__EXERCISE AIM__: Please find every line in the records below that contains the word "toolbar" and copy each of those lines. Case counts, so match capitals and lowercase letters precisely.

begin

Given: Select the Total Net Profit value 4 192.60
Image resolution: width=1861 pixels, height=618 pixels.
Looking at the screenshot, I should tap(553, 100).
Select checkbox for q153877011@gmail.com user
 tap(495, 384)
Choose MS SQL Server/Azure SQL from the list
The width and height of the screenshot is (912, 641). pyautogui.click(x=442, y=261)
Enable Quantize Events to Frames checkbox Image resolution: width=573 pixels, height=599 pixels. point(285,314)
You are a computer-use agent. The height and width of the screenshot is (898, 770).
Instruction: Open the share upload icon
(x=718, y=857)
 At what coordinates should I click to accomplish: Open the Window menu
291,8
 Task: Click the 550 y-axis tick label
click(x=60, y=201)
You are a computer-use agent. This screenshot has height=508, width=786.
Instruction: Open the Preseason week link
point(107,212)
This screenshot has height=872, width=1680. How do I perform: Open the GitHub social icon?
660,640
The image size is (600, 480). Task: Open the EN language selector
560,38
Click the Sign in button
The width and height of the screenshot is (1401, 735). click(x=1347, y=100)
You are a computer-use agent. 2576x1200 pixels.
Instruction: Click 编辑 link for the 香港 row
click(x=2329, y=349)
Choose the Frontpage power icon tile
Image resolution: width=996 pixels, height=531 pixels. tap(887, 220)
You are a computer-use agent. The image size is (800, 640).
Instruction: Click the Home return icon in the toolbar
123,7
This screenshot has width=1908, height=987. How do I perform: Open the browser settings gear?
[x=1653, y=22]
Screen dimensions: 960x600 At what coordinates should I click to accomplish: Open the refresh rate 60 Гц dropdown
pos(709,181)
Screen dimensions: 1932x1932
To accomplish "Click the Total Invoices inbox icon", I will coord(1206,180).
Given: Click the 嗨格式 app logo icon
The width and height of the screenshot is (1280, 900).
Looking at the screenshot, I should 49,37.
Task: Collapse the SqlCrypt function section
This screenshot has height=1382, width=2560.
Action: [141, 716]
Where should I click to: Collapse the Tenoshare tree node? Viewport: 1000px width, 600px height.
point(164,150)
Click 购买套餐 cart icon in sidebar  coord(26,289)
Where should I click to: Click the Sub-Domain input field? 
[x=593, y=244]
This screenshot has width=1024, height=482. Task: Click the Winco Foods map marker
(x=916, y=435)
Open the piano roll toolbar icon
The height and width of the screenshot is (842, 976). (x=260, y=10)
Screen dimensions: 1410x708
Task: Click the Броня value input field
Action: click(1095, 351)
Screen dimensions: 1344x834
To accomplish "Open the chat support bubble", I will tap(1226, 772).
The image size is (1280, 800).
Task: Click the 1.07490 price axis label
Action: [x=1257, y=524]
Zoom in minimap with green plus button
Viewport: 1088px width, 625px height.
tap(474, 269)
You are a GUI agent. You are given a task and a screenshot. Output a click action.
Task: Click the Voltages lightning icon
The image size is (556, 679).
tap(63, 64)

end

__PROBLEM SOLUTION__:
Instruction: Click the Home return icon in the toolbar
Open the piano roll toolbar icon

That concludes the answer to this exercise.